Houston's real estate market experienced a notable surge in activity during February, signaling promising developments for the upcoming spring homebuying season. The latest report from the Houston Association of Realtors (HAR) indicates a 7.6 percent increase in single-family home sales across the Greater Houston area, marking the third such rise in the past year. Compared to February 2023, the Houston Multiple Listing Service (MLS) recorded a significant uptick in sales, with 6,221 units sold, up from 5,781. Additionally, the inventory of available homes expanded, with the months supply climbing from 2.5 to 3.4.
Of particular note is the robust performance of the luxury market segment, where homes priced at $1 million or more saw a remarkable 48.0 percent year-over-year surge in sales. Following closely behind, homes priced between $500,000 and $1 million experienced an 18.3 percent increase in sales. However, homes within the $150,000 to $250,000 price range witnessed a decline in sales. Meanwhile, the rental market for single-family homes remained strong throughout February, with further details to be revealed in HAR's forthcoming February 2024 Rental Home Update on March 20.

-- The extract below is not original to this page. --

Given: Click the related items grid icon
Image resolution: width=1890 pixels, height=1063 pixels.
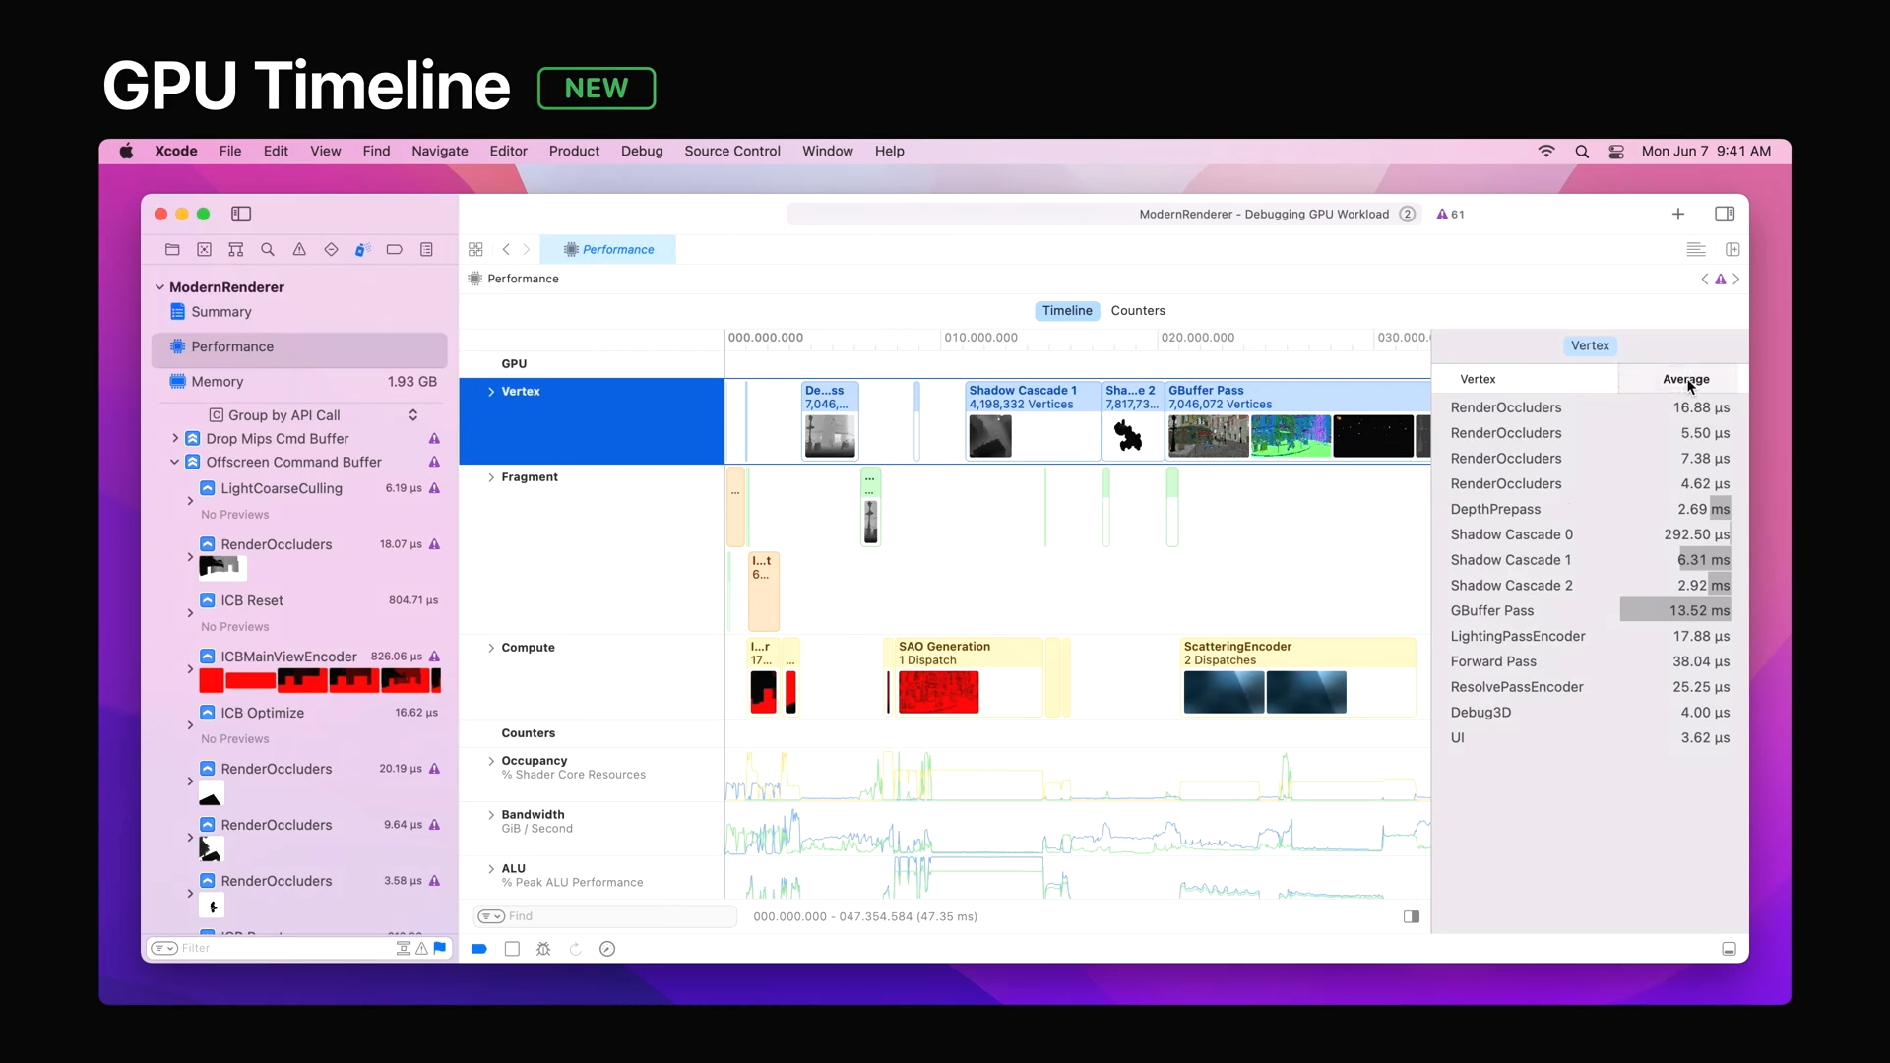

Thomas Mouton, Chair of HAR, expressed optimism regarding the market's trajectory, noting that pent-up demand and a willingness to set aside concerns about interest rates are driving consumers back into the market. This resurgence in activity, coupled with slight price appreciation and a growing inventory, presents opportunities for both buyers and sellers in the marketplace.
In terms of pricing, the average price of single-family homes in the Greater Houston area saw a 4.1 percent increase to $400,252, while the median price rose by 3.0 percent to $329,686. Overall, these developments paint a positive picture for Houston's real estate landscape, with signs pointing towards continued momentum in the months ahead.
In February, the Houston real estate market continued its positive trend, marking the second consecutive month of growth in single-family home sales, which increased by 7.6 percent compared to the previous year. This follows a notable 8.9 percent increase in sales observed in the previous month.
Alongside the rise in single-family home sales, the overall property market also saw an uptick, with total property sales climbing by 7.0 percent and total dollar volume increasing by 11.8 percent, reaching $2.9 billion compared to $2.6 billion previously. Additionally, pending single-family home sales experienced a substantial increase of 12.9 percent. Active listings, representing the total number of available properties, surged by 22.0 percent compared to the previous year.
The inventory of available properties expanded, with months of inventory growing from a 2.5-month supply in February of the previous year to 3.4 months. Despite this growth, the current supply remains slightly below the 3.5-month supply observed in October and November 2023. Nationally, the housing inventory stands at a 3.0-month supply, as reported by the latest findings from the National Association of Realtors (NAR). Typically, a balanced market falls within the 4.0 to 6.0-month supply range, indicating a state where neither buyer nor seller holds a significant advantage.